Lee Watkins Jr., director of bioinformatics at the Institute of Genetic Medicine Center for Inherited Disease Research (CIDR),
on being where the action is:
There’s a graph on the wall outside your office showing the growth of data generated by CIDR in the last 10 years: The line that denotes growth literally goes straight up. As CIDR’s data man, will you comment on that?
WATKINS: It’s a little scary. We couldn’t possibly have imagined going from 22 million genotypes a year in 2005 to 37 billion this year. But we did just that, and successfully. It’s just as overwhelmingly mind-blowing to think that we’ll be generating some astronomically larger amount of data in the future, but we will. It will happen.
In terms of data-storage capacity, you talked in megabytes not all that long ago. Then it was gigabytes, and now it’s terabytes. Can you put these numbers in real-world terms?
WATKINS: We can easily generate one terabyte per day and routinely will. As of March 2010, CIDR’s active data archive – archival data on disk – is well over 400TB, plus untold amounts stored on tape, and we’re about to acquire nearly another 300TB in archival storage.
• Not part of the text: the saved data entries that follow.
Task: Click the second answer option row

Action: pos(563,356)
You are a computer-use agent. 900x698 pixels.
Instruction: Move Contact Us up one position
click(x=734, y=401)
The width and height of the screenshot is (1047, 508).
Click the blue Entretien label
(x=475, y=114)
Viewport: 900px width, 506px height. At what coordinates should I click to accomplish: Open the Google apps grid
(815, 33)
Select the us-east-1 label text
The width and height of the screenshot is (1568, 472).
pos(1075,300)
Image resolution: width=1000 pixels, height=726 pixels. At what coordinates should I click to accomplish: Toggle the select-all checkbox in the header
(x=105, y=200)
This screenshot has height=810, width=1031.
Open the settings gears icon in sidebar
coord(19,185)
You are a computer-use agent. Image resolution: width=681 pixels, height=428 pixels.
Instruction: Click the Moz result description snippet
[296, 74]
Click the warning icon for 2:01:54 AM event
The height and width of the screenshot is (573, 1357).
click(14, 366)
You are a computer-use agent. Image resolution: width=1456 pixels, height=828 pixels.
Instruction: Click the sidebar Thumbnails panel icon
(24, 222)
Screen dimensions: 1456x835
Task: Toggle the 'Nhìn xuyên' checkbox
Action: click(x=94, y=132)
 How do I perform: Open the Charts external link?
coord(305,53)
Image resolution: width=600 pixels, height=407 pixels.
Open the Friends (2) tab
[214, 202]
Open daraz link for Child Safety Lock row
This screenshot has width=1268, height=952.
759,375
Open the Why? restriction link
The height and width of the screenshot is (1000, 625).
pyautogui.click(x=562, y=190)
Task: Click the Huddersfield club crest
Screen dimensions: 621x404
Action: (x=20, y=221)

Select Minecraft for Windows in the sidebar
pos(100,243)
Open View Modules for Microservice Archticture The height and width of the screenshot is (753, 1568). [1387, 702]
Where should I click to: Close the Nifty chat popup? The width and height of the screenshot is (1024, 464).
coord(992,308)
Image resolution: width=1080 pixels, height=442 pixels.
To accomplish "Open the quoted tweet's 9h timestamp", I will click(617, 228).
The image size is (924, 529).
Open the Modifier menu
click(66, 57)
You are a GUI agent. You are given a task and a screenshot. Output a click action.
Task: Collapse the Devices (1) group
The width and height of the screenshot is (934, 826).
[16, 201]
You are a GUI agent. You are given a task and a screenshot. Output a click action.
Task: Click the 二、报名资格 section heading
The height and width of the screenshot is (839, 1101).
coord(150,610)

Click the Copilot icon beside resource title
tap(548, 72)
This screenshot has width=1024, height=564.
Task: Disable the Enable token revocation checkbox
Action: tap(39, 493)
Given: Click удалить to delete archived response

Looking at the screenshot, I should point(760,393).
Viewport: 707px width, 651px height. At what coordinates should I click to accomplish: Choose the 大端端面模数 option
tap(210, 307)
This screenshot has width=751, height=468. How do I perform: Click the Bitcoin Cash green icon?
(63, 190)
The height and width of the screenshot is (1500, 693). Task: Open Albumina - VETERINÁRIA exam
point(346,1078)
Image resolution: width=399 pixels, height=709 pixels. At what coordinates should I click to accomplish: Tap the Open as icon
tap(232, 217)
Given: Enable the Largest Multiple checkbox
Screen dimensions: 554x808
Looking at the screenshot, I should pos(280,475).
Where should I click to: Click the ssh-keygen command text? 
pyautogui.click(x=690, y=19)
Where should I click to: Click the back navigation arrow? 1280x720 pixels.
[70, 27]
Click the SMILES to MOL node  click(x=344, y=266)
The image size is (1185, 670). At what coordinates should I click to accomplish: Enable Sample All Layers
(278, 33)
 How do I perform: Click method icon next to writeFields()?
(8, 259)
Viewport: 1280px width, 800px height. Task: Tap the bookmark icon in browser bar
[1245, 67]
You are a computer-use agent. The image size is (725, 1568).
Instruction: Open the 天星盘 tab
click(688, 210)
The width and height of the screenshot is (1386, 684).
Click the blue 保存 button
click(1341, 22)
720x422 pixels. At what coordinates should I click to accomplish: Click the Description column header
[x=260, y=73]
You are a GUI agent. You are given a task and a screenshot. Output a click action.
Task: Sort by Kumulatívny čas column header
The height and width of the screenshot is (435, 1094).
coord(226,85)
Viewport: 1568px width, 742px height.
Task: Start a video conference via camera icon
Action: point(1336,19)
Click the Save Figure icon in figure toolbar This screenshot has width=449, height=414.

You can think of one terabyte as 50,000 trees made into paper and printed, or all the X-ray
films in an average hospital. Ten terabytes equals the entire printed collection of the U.S. Library of Congress. And the National Archives of Britain holds over 900 years of written material amounting to about 60TB of data.
When you came to CIDR in December 2003 as the director of bioinformatics, what did you know about this emerging field?
WATKINS: I’m a biologist by training, with a master’s in evolutionary and population biology. I worked in a lab literally in the stone ages of genomic science, at the University of Texas in Austin where I was doing ecological genetics of a plant.
My career got sidetracked in the late 1980s, and I went from lab work to computer work, when I took a job as a statistical consultant at the UT Austin computation center. My first role at Hopkins was in research and academic computing: I was helping people with their research needs in terms of technology. Back then not many people had that sort of expertise. Then, much more recently, I worked in the digital library program, just at the time when the library was going from being a collector of books to collector/creator of digital content. I learned about CIDR in 2003 when the leader of a master’s degree capstone project I sponsored, who happened to work at CIDR, mentioned the center was looking for a director of bioinformatics. I said “Oh, what’s that?”
Semantics aside, you clearly weren’t the least intimidated by the thought of working at the junctures of lab and information technology as well as population and medical genetics.
WATKINS: I like working at the intersection of different fields – it’s where the action is.
When I interviewed with CIDR, I felt like a Gemini astronaut who had been in suspended animation and suddenly walked onto the Starship Enterprise. And that was CIDR’s “old” technology. Then, the standard was genotyping 400 markers. Now we do a million, routinely.
Everything I had learned in grad school and during the 15 years in my information technology career here at Hopkins, I could put to use here at CIDR. Right when I stepped in here, everything was changing. It has worked out that I’ve been able to help CIDR grow successfully, and in return, CIDR’s given me the best job I’ve ever had.
Can you describe one highlight?
WATKINS: Being recognized as a co-author of a paper in the journal Science, with the likes of Kim Doheny, who works here, and Mike Boehnke and Francis Collins. It was our first GWAS study pilot project; CIDR contributed directly to the success of that, and they recognized us as co-authors. People who work on the information technology side of things often labor in the background and don’t get the same level of recognition as others. But these days, the bioinformatics piece is truly integral and indispensible.